German experimental high speed train

ICE S is Deutsche Bahn's train for high-speed tests. The letter "S" abbreviates the German expression Schnellfahrt, which translates into high speed run. The train replaced the InterCityExperimental (ICE V).

== History ==
The train was originally used to test components during the development of the ICE 3 in the mid-1990s. The powerheads were taken from the ongoing production of the ICE 2 with only minor modifications.
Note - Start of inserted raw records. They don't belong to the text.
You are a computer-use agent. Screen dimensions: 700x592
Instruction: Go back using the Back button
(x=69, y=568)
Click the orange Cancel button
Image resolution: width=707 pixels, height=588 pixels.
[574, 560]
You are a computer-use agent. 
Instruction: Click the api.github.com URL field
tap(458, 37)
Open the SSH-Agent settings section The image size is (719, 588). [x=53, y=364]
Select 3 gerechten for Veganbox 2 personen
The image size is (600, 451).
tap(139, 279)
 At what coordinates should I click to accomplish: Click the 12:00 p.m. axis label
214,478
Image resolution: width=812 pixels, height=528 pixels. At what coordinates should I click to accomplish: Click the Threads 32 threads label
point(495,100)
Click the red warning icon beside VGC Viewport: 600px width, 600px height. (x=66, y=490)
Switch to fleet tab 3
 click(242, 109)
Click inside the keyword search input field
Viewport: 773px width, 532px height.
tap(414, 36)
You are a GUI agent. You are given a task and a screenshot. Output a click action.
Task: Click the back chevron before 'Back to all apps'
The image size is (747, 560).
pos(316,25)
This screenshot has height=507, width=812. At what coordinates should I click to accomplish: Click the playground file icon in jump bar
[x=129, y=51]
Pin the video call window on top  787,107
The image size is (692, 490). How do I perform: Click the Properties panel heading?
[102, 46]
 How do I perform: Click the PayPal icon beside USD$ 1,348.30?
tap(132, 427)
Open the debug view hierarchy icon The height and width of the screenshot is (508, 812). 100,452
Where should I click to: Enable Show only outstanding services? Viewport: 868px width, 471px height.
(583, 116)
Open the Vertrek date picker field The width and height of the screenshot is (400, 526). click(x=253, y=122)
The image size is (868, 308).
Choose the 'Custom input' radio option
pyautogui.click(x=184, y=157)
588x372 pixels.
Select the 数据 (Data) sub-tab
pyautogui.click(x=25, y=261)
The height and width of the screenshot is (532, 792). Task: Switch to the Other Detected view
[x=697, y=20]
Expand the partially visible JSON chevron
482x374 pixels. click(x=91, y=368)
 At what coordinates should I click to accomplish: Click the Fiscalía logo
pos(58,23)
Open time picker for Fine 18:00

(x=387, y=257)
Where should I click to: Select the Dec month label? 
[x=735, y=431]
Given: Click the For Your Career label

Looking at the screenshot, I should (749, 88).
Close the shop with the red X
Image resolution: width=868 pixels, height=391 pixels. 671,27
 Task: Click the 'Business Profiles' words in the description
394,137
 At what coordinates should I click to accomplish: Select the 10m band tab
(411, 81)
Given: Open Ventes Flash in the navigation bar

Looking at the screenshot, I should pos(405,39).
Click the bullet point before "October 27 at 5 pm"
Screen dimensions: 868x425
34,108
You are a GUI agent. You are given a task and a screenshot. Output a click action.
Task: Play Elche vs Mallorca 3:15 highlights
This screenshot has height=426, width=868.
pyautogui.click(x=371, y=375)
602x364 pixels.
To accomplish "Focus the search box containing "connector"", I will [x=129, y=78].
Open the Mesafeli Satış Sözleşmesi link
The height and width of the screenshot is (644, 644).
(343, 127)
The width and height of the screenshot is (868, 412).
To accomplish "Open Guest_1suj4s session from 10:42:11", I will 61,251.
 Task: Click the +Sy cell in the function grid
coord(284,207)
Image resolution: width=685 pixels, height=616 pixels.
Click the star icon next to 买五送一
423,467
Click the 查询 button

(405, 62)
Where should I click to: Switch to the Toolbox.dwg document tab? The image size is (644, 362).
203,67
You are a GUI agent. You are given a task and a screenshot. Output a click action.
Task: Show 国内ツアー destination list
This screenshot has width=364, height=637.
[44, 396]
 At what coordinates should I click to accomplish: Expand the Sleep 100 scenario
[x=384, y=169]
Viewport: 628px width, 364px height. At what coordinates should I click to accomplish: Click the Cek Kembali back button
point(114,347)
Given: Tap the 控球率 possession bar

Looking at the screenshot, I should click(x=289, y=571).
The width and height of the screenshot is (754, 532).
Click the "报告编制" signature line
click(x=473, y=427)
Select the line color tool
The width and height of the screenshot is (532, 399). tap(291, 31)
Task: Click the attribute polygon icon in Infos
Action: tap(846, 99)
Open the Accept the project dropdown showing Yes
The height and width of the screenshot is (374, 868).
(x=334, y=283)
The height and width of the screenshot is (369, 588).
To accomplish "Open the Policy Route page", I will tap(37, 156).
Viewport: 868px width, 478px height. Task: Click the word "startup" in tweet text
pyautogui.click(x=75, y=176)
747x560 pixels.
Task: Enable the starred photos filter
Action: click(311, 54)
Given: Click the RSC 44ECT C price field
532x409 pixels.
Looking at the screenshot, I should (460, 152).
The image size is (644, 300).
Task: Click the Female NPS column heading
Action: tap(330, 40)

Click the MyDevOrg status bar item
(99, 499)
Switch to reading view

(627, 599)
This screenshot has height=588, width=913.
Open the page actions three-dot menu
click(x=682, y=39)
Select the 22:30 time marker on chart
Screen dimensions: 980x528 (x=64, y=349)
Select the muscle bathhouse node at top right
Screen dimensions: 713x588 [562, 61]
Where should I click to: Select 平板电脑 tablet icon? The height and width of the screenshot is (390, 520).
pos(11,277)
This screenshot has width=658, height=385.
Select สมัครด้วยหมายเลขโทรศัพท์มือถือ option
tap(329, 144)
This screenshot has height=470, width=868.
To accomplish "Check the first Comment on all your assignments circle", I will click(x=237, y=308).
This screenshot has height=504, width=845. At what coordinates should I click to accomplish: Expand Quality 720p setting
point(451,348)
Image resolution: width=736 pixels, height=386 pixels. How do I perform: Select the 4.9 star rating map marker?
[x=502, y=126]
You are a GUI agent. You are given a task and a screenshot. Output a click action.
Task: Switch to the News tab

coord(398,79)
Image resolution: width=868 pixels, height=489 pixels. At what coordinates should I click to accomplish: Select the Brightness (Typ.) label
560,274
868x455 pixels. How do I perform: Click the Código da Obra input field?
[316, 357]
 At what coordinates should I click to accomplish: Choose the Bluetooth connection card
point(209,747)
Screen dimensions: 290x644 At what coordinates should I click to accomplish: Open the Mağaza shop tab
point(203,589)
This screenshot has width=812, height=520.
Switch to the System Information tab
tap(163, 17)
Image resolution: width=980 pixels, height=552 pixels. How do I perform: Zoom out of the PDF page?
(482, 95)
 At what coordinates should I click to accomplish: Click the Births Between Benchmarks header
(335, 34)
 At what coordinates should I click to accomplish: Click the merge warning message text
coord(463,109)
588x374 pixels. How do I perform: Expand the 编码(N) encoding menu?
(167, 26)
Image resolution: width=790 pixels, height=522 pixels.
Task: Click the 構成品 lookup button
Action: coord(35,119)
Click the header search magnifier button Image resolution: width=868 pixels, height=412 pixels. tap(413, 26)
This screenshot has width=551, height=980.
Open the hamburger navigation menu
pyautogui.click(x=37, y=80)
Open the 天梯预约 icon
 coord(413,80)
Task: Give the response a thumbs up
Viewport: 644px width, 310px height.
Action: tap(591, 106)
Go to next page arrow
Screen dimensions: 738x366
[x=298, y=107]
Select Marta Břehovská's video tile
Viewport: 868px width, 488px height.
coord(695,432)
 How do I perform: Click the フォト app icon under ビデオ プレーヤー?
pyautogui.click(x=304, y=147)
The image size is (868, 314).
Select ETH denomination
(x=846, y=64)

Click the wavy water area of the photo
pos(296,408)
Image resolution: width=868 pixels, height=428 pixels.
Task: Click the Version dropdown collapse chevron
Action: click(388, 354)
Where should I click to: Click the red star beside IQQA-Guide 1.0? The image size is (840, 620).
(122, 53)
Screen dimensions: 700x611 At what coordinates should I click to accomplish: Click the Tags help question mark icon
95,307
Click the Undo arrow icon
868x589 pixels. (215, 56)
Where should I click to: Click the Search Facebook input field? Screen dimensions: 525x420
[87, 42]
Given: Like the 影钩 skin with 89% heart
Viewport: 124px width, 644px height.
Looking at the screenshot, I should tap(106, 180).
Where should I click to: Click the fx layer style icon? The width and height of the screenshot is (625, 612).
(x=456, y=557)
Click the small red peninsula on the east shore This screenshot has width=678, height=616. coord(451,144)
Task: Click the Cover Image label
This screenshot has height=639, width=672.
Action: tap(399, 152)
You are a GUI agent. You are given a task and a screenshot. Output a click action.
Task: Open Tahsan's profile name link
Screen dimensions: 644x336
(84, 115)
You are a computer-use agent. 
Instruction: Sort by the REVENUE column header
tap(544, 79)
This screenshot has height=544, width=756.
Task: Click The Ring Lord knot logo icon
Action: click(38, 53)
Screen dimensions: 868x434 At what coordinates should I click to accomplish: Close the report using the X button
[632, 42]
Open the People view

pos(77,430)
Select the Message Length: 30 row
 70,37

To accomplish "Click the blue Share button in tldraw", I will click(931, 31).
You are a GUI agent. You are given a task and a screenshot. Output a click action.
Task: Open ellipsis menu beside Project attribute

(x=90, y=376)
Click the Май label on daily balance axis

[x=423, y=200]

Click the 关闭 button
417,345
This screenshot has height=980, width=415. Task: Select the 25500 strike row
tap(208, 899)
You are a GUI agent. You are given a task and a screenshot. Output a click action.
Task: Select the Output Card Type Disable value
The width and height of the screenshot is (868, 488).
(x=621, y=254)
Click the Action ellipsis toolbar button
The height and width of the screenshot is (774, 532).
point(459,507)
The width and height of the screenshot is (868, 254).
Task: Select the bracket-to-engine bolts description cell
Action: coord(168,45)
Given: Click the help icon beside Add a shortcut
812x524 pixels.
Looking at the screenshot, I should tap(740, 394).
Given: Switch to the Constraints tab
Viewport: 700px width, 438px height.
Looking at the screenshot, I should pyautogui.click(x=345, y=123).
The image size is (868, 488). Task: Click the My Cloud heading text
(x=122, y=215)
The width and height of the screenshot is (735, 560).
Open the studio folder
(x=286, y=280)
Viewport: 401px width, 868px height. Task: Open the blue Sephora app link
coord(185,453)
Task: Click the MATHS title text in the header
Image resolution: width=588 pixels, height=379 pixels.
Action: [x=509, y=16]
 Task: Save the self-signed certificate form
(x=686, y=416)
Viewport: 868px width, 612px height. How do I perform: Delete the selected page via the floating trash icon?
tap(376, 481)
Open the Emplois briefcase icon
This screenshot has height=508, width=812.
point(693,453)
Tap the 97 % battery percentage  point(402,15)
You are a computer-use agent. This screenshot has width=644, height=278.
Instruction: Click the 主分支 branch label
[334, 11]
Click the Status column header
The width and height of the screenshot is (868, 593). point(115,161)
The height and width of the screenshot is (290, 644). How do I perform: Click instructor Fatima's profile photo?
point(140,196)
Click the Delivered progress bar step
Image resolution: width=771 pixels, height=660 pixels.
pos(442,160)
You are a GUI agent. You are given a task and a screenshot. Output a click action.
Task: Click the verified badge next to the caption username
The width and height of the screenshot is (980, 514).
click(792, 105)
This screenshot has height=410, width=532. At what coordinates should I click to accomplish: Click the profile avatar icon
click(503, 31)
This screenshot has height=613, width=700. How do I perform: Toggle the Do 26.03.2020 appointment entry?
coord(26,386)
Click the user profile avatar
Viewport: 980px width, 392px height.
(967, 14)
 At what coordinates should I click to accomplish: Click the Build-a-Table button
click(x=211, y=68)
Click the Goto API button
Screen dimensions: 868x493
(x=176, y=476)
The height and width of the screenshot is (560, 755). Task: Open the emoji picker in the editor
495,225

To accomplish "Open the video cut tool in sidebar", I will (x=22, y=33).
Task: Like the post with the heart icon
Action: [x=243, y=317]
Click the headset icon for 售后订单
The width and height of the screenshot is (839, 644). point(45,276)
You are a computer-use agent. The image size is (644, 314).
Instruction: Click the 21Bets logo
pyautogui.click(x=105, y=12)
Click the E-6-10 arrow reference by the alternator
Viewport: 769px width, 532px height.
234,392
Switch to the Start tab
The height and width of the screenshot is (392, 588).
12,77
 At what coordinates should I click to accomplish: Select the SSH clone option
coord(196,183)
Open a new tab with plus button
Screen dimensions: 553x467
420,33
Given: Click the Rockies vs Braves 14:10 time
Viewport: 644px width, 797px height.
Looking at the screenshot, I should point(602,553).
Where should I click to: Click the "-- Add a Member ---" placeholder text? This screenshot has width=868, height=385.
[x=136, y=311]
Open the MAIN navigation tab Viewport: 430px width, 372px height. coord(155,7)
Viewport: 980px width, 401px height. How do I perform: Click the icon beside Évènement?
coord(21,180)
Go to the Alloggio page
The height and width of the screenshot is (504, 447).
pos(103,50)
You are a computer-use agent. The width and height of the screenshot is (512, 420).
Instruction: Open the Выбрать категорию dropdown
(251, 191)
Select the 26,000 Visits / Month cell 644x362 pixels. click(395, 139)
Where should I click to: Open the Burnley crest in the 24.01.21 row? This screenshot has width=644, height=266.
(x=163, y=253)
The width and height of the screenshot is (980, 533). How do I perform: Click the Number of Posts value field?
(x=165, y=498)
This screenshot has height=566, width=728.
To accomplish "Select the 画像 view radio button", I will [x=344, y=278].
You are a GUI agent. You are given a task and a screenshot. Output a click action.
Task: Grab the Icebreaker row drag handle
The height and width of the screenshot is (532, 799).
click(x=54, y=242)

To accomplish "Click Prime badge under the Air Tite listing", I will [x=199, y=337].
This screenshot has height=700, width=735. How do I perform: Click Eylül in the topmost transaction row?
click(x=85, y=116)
Two of the three original carriages had 500 kW traction motors on each axle, resulting in an impressive overall power output of 13,600 kW. When testing was completed, both these powered carriages were retired.

After the ICE V was retired, the ICE S became the test and measurement vehicle for maintaining existing and approval runs on new high-speed lines. Three times a year, the train runs on each line with an array of sensors and cameras to determine the line's condition. During the acceptance tests of new high-speed lines, the ICE S is usually the first train to use the line at the design speed and beyond.

While testing bogies for DB and Japan Railways Group, the train achieved a speed of 393 km/h on 13 July 2001, which is the highest speed driven on German rails since the InterCityExperimental's land speed record campaign in 1988.

==Future==
This train was originally built for testing the technical concepts of the ICE 3, and operated with three intermediate cars forming "half an ICE 3" (transformer car and two cars with traction motors). Now most operate with only one intermediate car for different testing purposes.

The train consists of two motor units (derived from the ICE 2) and three coaches with test equipment. The train, which has a power rating of 14000 kW (2x 5000 kW (motor units) + 2000 kW (motor bogies of coaches)) at the moment, will be used to test new components for the forthcoming ICE 3. Although the coaches are designed for 330 km/h, it is planned to attain a top speed of 440 km/h (which would be a new record for German trains). The main visible differences to normal ICE 2 trainsets are the special design and the three pantographs of the coaches.